From the former Gallery of Decorative Arts and the National Museum's Gallery of Old European and Old Polish Painting, a new Gallery of Old Art has been created. By combining technical genres, we want to move away from the traditional discourse of art history, which separated 'high' pictorial art - painting, sculpture, drawing and printmaking - from artistic craftsmanship, regarding it as an applied field. Meanwhile, in earlier eras, no such division existed. In principle, all these arts were treated equally. If any of them were elevated, it was not painting or sculpture, but goldsmithery and the production of tapestries. The term "art" itself - Latin ars (followed by Italian, French and English versions: arte, l'art, the art), Greek téchne, German and Dutch Kunst - originally meant craftsmanship, skilful workmanship, craftsmanship. It was the artisanal, virtuoso quality of workmanship that was valued most highly in painting and sculpture.

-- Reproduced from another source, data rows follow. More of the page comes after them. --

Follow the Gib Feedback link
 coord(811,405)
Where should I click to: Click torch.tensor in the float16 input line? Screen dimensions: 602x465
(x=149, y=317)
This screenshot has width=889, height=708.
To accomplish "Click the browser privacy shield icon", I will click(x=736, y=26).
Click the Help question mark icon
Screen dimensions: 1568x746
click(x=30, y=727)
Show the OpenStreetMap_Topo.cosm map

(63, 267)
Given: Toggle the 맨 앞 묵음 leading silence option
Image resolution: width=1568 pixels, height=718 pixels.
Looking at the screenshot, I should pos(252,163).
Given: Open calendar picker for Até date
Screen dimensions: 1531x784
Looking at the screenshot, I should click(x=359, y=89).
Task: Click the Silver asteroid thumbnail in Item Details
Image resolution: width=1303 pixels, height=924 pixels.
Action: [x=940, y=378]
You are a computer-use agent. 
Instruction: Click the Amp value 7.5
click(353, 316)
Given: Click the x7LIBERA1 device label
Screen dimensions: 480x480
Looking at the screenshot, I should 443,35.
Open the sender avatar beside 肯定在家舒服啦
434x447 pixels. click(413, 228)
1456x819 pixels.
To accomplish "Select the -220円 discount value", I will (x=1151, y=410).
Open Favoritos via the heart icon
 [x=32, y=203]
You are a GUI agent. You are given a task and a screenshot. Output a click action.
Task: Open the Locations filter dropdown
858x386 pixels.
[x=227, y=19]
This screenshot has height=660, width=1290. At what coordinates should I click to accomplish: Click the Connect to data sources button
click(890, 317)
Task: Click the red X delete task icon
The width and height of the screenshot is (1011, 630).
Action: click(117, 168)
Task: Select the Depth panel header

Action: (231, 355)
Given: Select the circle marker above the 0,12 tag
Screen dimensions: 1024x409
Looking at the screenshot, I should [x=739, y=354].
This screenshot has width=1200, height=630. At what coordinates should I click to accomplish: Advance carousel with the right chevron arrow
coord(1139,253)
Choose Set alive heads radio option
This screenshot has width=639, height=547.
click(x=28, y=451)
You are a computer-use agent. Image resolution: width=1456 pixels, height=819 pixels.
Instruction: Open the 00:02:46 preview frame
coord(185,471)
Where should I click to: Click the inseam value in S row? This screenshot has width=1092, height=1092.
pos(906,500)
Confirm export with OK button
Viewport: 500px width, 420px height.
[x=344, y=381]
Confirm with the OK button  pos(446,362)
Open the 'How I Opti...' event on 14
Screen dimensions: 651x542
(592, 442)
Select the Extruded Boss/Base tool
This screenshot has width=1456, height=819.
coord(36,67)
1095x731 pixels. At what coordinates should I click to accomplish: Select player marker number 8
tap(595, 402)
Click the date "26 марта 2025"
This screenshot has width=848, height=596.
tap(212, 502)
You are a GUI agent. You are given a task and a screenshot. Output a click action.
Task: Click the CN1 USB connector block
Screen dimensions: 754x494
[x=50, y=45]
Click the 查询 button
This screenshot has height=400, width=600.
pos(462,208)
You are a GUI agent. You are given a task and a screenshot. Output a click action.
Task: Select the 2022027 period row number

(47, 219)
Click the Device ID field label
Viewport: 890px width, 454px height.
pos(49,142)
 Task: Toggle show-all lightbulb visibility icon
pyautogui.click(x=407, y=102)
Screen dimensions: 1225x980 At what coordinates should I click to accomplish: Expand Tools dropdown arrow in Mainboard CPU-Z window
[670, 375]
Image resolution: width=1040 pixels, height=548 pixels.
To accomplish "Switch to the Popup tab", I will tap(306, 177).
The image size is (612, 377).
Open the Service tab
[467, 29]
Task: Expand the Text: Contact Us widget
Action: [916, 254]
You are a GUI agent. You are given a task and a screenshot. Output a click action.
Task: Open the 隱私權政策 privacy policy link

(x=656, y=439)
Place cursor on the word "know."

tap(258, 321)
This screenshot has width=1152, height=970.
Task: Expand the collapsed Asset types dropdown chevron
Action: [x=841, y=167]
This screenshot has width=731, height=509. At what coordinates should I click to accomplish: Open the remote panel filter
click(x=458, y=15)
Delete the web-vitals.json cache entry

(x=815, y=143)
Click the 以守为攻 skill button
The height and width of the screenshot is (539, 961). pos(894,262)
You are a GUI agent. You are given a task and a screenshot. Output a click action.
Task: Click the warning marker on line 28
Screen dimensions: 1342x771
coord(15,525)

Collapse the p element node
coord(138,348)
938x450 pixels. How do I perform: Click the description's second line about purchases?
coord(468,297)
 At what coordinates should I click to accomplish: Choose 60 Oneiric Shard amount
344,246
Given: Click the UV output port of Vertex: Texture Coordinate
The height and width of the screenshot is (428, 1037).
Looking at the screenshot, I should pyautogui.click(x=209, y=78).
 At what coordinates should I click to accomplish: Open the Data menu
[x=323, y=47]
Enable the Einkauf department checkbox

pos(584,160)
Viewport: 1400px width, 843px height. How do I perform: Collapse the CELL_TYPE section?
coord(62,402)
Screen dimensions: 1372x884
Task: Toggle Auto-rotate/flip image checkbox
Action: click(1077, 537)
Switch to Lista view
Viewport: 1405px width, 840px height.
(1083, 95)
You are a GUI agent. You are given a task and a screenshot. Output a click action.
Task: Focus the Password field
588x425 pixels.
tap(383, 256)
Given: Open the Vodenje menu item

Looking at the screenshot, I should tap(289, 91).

Nor does the pictorial nature of painting and sculpture - subject to the principle of imitation of reality (mimesis) - make these genres separate. As our exhibition shows, the vast majority of works of old craftsmanship were indeed decorative in nature, but contained figurative representations, which are, after all, the essence of painting and sculpture.
Arts and crafts shared common purposes and functions with painting and sculpture, as well as the spaces in which they were collected and exhibited. And this is the division of galleries - into 'social spaces': 1) palace, villa, mansion; 2) church, chapel and domestic altar; 3) city. In other words: 1) court culture, 2) religious culture, 3) urban culture.